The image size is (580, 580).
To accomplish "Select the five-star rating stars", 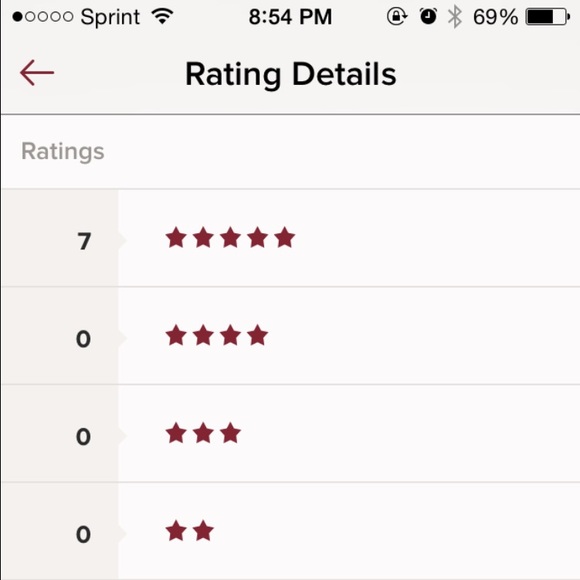I will [230, 237].
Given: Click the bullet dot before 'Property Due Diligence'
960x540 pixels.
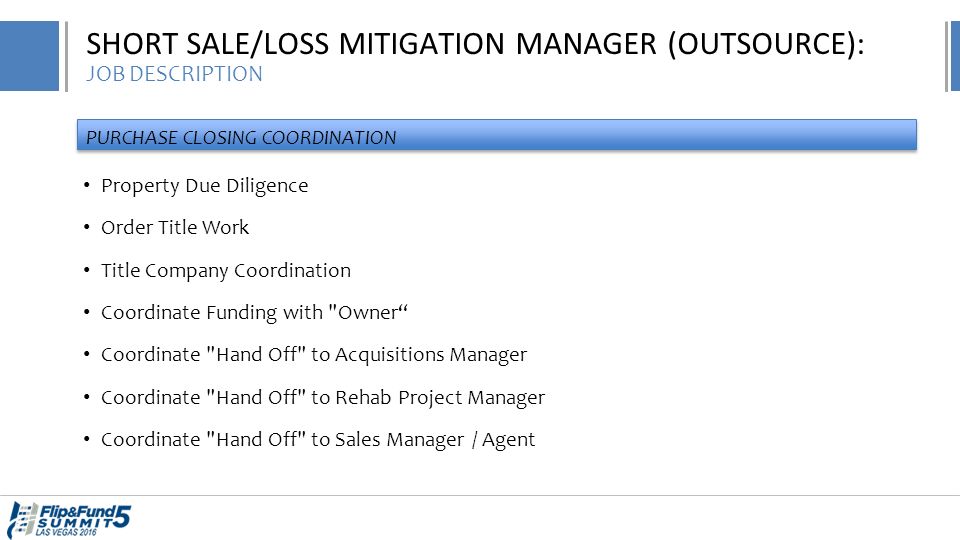Looking at the screenshot, I should coord(86,185).
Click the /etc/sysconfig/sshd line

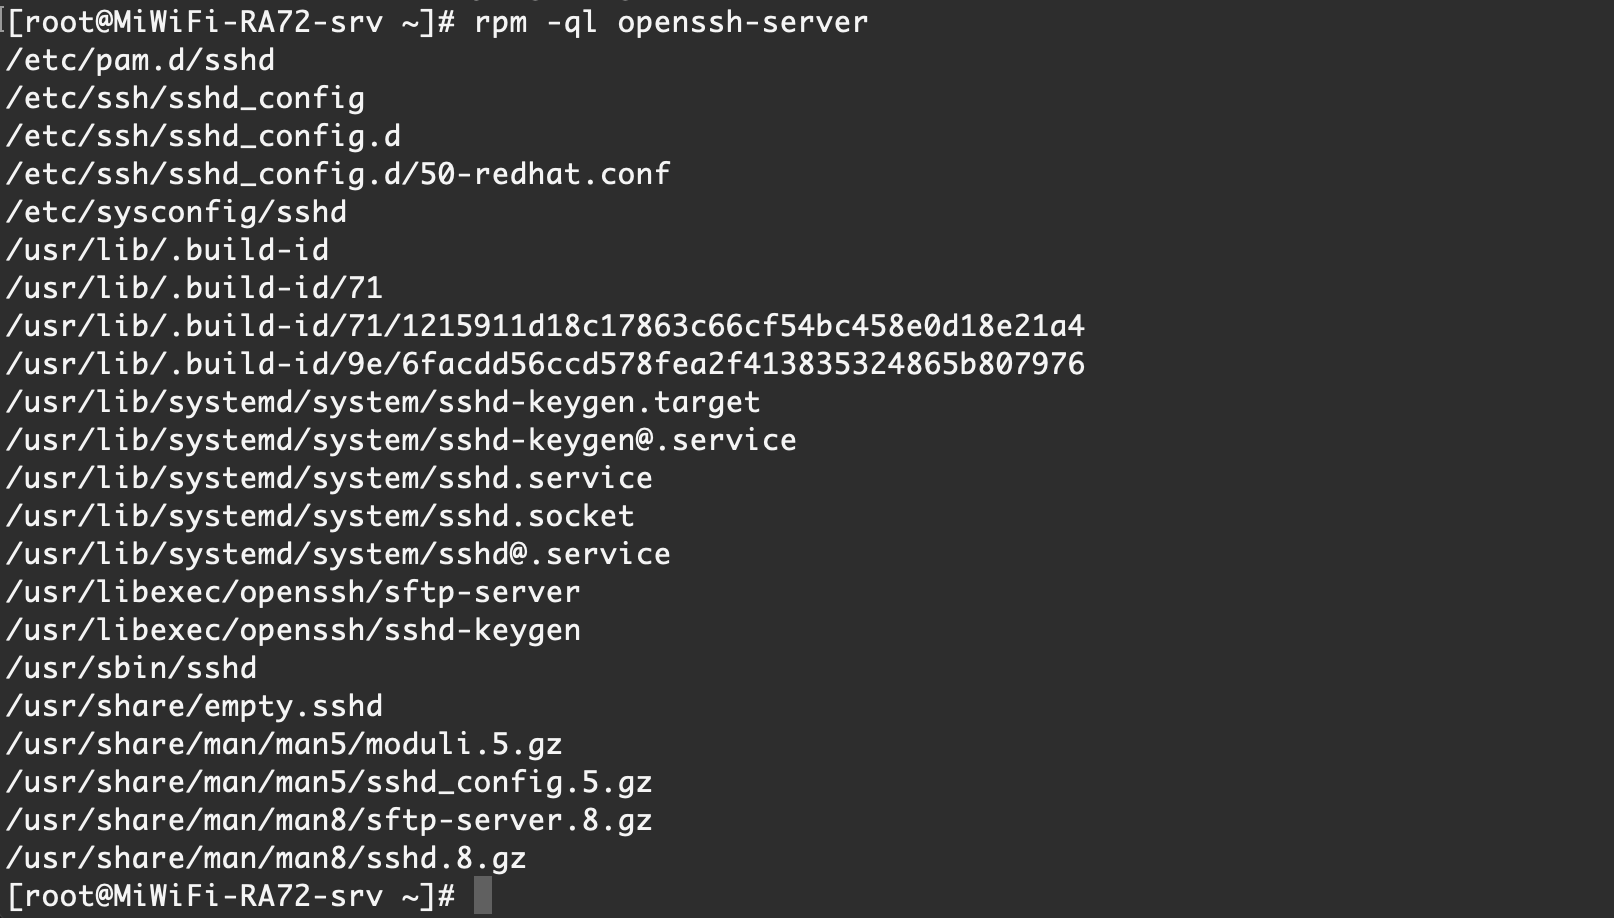(x=176, y=212)
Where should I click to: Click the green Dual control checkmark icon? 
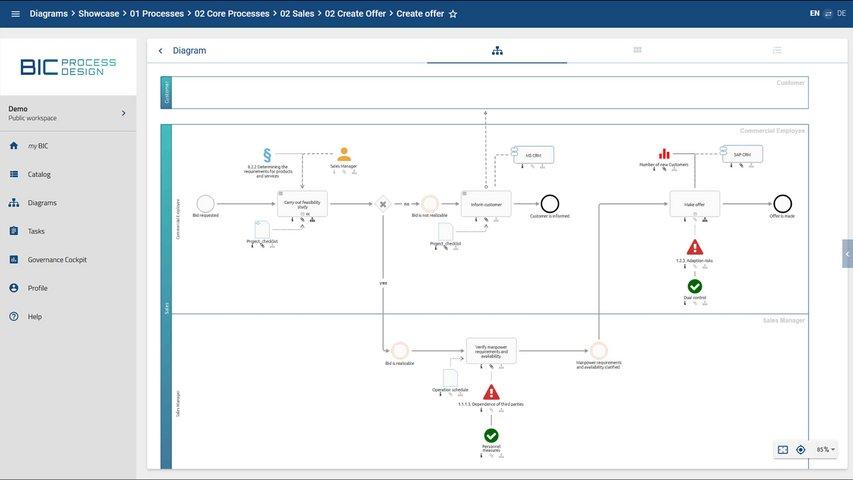click(x=695, y=286)
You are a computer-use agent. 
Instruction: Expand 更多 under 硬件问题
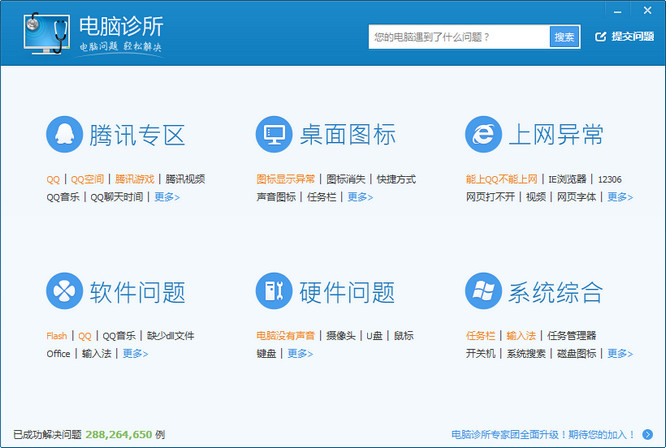[x=300, y=353]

### Problem details
Only the lines from the one with "Click the /etc/sysconfig/sshd line" through the last line above belong in the answer. Reproduce them exactly, without the pictures.

### Answer space
Click the /etc/sysconfig/sshd line

(x=176, y=212)
Where should I click to: Click the green Dual control checkmark icon? 
click(x=695, y=286)
You are a computer-use agent. 
Instruction: Expand 更多 under 硬件问题
[x=300, y=353]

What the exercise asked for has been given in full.